WHAT IS EXPECTED: Write the data out again so that it matches word for word.
(ENTRIES PROVIDED begins)
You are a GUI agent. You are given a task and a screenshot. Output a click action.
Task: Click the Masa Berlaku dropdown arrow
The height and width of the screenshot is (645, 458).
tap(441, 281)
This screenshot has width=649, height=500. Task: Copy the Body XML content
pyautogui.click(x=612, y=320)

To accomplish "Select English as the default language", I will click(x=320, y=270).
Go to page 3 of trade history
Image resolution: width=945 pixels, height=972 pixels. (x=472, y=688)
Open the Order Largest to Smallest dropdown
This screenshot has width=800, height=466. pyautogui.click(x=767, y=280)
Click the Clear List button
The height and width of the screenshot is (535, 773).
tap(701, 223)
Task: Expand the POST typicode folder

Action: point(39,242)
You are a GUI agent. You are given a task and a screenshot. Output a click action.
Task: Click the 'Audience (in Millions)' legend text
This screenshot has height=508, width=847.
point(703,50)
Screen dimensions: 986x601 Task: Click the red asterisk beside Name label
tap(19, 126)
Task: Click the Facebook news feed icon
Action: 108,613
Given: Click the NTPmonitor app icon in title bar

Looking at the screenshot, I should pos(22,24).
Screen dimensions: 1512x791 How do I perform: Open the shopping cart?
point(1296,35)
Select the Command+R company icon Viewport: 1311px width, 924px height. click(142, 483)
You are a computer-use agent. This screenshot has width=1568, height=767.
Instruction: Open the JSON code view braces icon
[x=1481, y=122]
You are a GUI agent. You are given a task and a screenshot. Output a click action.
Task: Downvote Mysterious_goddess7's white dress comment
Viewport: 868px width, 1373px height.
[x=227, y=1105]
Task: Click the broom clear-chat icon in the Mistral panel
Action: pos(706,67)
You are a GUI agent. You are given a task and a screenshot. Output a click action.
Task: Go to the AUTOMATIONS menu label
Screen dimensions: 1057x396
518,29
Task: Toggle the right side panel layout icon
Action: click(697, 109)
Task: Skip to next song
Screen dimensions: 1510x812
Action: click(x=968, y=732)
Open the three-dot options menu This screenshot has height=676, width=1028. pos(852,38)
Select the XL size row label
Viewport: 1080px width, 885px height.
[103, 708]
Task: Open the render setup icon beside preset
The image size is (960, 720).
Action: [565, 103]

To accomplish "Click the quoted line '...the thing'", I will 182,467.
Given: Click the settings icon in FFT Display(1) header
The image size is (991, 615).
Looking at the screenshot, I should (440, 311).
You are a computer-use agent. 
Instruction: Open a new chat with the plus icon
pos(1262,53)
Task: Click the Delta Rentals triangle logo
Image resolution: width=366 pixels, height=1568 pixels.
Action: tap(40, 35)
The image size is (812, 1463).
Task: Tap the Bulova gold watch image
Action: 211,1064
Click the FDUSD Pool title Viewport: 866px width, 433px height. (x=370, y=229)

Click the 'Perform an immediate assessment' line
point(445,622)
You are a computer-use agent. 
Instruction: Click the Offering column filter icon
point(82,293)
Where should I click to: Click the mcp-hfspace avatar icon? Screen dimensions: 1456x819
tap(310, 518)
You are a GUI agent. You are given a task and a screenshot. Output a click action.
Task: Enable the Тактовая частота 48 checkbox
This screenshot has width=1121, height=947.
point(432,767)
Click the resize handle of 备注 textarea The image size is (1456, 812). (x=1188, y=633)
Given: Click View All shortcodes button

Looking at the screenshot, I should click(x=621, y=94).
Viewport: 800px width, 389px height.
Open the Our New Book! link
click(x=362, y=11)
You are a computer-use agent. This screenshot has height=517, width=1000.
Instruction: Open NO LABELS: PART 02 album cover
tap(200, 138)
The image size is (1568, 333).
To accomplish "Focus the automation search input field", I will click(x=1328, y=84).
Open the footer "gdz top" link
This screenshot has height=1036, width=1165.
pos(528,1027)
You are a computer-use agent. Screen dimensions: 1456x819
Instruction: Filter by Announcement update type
(ENTRIES PROVIDED ends)
ANSWER TO THE EXERCISE:
You are a GUI agent. You are given a task and a screenshot. Output a click action.
Task: Click the Masa Berlaku dropdown arrow
The height and width of the screenshot is (645, 458).
tap(441, 281)
This screenshot has width=649, height=500. Task: Copy the Body XML content
pyautogui.click(x=612, y=320)

To accomplish "Select English as the default language", I will click(x=320, y=270).
Go to page 3 of trade history
Image resolution: width=945 pixels, height=972 pixels. (x=472, y=688)
Open the Order Largest to Smallest dropdown
This screenshot has width=800, height=466. pyautogui.click(x=767, y=280)
Click the Clear List button
The height and width of the screenshot is (535, 773).
tap(701, 223)
Task: Expand the POST typicode folder

Action: point(39,242)
You are a GUI agent. You are given a task and a screenshot. Output a click action.
Task: Click the 'Audience (in Millions)' legend text
This screenshot has height=508, width=847.
point(703,50)
Screen dimensions: 986x601 Task: Click the red asterisk beside Name label
tap(19, 126)
Task: Click the Facebook news feed icon
Action: 108,613
Given: Click the NTPmonitor app icon in title bar

Looking at the screenshot, I should pos(22,24).
Screen dimensions: 1512x791 How do I perform: Open the shopping cart?
point(1296,35)
Select the Command+R company icon Viewport: 1311px width, 924px height. click(142, 483)
You are a computer-use agent. This screenshot has width=1568, height=767.
Instruction: Open the JSON code view braces icon
[x=1481, y=122]
You are a GUI agent. You are given a task and a screenshot. Output a click action.
Task: Downvote Mysterious_goddess7's white dress comment
Viewport: 868px width, 1373px height.
[x=227, y=1105]
Task: Click the broom clear-chat icon in the Mistral panel
Action: pos(706,67)
You are a GUI agent. You are given a task and a screenshot. Output a click action.
Task: Go to the AUTOMATIONS menu label
Screen dimensions: 1057x396
518,29
Task: Toggle the right side panel layout icon
Action: click(697, 109)
Task: Skip to next song
Screen dimensions: 1510x812
Action: click(x=968, y=732)
Open the three-dot options menu This screenshot has height=676, width=1028. pos(852,38)
Select the XL size row label
Viewport: 1080px width, 885px height.
[103, 708]
Task: Open the render setup icon beside preset
The image size is (960, 720).
Action: [565, 103]

To accomplish "Click the quoted line '...the thing'", I will 182,467.
Given: Click the settings icon in FFT Display(1) header
The image size is (991, 615).
Looking at the screenshot, I should (440, 311).
You are a computer-use agent. 
Instruction: Open a new chat with the plus icon
pos(1262,53)
Task: Click the Delta Rentals triangle logo
Image resolution: width=366 pixels, height=1568 pixels.
Action: tap(40, 35)
The image size is (812, 1463).
Task: Tap the Bulova gold watch image
Action: 211,1064
Click the FDUSD Pool title Viewport: 866px width, 433px height. (x=370, y=229)

Click the 'Perform an immediate assessment' line
point(445,622)
You are a computer-use agent. 
Instruction: Click the Offering column filter icon
point(82,293)
Where should I click to: Click the mcp-hfspace avatar icon? Screen dimensions: 1456x819
tap(310, 518)
You are a GUI agent. You are given a task and a screenshot. Output a click action.
Task: Enable the Тактовая частота 48 checkbox
This screenshot has width=1121, height=947.
point(432,767)
Click the resize handle of 备注 textarea The image size is (1456, 812). (x=1188, y=633)
Given: Click View All shortcodes button

Looking at the screenshot, I should click(x=621, y=94).
Viewport: 800px width, 389px height.
Open the Our New Book! link
click(x=362, y=11)
You are a computer-use agent. This screenshot has height=517, width=1000.
Instruction: Open NO LABELS: PART 02 album cover
tap(200, 138)
The image size is (1568, 333).
To accomplish "Focus the automation search input field", I will click(x=1328, y=84).
Open the footer "gdz top" link
This screenshot has height=1036, width=1165.
pos(528,1027)
You are a computer-use agent. Screen dimensions: 1456x819
Instruction: Filter by Announcement update type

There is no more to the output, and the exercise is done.